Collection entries
======

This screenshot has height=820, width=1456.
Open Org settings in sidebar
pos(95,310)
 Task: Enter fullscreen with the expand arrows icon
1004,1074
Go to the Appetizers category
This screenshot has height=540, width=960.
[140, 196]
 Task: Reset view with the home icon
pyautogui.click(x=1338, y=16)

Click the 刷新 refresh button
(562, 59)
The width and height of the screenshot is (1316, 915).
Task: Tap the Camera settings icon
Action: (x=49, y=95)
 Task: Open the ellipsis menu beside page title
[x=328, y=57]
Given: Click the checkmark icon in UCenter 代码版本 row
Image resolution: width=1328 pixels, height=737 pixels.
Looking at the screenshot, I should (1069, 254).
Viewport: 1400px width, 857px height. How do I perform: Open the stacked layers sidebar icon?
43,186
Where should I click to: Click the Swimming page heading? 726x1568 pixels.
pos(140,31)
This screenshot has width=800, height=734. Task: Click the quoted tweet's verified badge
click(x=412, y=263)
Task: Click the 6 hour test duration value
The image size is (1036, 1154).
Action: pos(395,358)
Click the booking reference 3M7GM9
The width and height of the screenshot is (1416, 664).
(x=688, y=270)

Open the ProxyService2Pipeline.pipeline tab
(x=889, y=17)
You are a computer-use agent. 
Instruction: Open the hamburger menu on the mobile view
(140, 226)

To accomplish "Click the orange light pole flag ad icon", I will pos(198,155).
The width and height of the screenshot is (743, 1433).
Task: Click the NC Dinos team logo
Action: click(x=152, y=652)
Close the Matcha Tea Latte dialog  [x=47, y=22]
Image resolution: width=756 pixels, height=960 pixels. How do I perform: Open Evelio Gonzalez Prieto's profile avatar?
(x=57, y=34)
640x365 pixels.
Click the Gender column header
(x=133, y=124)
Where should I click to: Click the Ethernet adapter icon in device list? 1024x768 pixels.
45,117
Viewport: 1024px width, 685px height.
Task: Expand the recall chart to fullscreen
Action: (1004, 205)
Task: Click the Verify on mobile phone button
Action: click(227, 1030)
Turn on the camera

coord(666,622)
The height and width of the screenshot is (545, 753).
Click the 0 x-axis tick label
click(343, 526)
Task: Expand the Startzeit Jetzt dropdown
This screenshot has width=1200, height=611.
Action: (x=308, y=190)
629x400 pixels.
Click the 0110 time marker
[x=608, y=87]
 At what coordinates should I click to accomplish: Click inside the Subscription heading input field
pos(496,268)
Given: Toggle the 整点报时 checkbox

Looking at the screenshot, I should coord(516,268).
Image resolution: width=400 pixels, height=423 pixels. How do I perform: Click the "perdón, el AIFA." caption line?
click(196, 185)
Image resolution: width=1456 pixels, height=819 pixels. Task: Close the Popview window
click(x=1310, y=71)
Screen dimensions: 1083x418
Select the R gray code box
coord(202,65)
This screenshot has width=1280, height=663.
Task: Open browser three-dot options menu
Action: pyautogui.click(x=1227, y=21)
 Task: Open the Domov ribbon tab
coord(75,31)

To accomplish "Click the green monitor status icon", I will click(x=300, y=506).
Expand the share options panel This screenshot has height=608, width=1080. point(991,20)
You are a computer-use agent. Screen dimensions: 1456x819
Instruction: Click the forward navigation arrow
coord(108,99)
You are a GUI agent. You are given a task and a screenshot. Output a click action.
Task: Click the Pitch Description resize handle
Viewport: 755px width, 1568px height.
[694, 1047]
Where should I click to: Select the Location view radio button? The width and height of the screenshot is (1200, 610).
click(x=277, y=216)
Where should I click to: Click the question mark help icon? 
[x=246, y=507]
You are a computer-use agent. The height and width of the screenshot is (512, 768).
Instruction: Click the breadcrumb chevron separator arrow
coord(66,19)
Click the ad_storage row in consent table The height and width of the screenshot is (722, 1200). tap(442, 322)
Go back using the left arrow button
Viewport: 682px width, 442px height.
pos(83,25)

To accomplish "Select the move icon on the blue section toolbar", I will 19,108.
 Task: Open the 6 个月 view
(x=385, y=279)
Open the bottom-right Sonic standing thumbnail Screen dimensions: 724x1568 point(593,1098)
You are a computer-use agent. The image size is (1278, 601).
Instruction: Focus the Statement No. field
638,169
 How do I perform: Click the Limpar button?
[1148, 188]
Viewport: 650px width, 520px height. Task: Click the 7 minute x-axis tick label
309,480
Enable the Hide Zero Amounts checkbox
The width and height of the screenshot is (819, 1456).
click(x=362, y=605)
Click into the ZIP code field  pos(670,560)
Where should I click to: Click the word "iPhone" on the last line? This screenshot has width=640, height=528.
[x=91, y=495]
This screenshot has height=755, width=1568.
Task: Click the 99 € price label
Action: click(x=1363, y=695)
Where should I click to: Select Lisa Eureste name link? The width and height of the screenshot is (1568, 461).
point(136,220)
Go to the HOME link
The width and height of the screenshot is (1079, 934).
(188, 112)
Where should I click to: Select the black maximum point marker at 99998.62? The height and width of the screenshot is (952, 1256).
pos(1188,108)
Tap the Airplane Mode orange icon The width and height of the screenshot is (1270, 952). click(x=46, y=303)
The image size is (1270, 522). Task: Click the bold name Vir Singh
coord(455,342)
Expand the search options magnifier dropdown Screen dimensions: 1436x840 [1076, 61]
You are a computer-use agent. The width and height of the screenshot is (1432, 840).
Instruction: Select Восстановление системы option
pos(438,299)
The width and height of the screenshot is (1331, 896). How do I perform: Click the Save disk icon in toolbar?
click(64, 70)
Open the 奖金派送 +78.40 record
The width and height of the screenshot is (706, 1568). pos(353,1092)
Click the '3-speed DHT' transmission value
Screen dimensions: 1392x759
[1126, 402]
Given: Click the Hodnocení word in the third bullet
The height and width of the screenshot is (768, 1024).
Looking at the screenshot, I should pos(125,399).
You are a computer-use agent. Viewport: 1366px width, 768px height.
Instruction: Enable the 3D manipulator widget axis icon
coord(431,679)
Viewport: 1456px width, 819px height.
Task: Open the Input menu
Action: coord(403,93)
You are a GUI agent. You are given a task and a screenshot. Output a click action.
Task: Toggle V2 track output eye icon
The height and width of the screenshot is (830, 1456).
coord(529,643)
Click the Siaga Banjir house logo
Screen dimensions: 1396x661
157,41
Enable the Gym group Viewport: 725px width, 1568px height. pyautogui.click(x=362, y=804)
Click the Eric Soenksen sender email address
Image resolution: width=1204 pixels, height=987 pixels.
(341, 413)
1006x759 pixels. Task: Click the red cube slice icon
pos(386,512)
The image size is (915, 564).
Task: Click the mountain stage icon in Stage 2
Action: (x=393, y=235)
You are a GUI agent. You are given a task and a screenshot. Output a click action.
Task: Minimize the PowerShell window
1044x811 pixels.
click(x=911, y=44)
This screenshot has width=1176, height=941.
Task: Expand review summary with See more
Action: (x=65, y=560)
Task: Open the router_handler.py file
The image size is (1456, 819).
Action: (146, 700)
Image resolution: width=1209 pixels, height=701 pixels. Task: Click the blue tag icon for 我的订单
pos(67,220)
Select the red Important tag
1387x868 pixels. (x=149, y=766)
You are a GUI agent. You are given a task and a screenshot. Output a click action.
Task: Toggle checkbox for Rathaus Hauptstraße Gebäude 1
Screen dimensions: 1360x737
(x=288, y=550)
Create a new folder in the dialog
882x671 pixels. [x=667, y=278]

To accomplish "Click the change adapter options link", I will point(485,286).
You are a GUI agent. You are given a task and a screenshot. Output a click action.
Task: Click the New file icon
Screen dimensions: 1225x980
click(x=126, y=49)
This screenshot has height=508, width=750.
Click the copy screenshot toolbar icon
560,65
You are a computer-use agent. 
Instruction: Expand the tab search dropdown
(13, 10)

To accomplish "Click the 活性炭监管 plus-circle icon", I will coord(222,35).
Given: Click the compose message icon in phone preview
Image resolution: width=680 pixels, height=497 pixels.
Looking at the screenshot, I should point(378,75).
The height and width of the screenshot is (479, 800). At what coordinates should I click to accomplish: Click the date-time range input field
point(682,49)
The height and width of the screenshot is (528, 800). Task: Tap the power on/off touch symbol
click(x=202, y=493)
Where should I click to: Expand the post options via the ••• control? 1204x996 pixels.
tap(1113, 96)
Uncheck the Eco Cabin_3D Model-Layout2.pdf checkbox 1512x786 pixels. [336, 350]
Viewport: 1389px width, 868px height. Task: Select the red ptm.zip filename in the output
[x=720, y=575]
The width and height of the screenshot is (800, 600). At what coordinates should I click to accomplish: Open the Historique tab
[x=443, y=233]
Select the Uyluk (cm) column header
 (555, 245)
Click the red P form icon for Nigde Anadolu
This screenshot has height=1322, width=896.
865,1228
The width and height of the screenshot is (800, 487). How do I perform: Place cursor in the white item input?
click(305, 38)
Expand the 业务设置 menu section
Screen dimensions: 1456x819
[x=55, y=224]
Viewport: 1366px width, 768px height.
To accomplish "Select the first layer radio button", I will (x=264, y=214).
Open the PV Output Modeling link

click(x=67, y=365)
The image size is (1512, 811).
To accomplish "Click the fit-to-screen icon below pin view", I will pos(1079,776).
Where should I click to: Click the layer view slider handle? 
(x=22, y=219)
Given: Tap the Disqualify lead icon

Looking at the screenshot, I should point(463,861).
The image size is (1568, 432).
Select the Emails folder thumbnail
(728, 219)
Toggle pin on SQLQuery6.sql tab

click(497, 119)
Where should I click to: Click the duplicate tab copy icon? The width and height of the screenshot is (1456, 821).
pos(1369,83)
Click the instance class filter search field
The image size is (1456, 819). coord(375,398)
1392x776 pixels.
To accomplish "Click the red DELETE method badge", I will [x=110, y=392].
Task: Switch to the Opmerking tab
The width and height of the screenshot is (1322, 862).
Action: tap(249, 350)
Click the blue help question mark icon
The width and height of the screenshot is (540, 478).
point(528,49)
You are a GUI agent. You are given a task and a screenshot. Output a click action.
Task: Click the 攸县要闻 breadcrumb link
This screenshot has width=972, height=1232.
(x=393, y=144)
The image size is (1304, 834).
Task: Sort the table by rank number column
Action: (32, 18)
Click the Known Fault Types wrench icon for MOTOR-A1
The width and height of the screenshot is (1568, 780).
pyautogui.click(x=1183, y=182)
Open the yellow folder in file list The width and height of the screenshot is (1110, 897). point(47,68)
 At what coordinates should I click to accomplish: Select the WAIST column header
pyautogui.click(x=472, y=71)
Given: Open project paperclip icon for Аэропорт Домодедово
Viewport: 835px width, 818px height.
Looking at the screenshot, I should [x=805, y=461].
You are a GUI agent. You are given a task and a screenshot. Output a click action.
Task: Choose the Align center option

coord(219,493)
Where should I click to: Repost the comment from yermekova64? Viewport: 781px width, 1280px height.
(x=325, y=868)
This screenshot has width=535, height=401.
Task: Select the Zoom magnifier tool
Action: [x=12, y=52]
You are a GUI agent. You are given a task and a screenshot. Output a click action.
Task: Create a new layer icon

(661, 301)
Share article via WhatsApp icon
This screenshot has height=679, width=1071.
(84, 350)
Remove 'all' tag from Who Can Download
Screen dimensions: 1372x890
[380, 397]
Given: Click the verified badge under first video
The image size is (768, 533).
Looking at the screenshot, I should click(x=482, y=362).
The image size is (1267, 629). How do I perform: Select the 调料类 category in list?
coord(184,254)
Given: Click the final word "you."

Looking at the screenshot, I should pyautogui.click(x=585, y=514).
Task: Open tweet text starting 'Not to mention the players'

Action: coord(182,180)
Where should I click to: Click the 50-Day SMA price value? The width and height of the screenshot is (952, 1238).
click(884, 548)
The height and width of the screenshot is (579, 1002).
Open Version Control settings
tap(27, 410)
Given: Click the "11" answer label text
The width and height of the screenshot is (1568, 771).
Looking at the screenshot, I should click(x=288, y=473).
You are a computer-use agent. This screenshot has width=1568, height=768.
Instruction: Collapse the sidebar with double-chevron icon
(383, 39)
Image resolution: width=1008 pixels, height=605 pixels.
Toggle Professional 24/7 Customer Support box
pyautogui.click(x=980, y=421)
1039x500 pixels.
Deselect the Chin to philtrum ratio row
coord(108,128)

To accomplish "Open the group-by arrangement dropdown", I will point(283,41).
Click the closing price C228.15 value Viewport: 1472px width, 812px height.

======

_EXERCISE PROMPT_
Please give the listing again, starting with its first line and going on through the line that contains "[x=328, y=57]", with every "Open" renamed to "Launch" and nothing else altered.

_WRITTEN REPLY_
This screenshot has height=820, width=1456.
Launch Org settings in sidebar
pos(95,310)
 Task: Enter fullscreen with the expand arrows icon
1004,1074
Go to the Appetizers category
This screenshot has height=540, width=960.
[140, 196]
 Task: Reset view with the home icon
pyautogui.click(x=1338, y=16)

Click the 刷新 refresh button
(562, 59)
The width and height of the screenshot is (1316, 915).
Task: Tap the Camera settings icon
Action: (x=49, y=95)
 Task: Launch the ellipsis menu beside page title
[x=328, y=57]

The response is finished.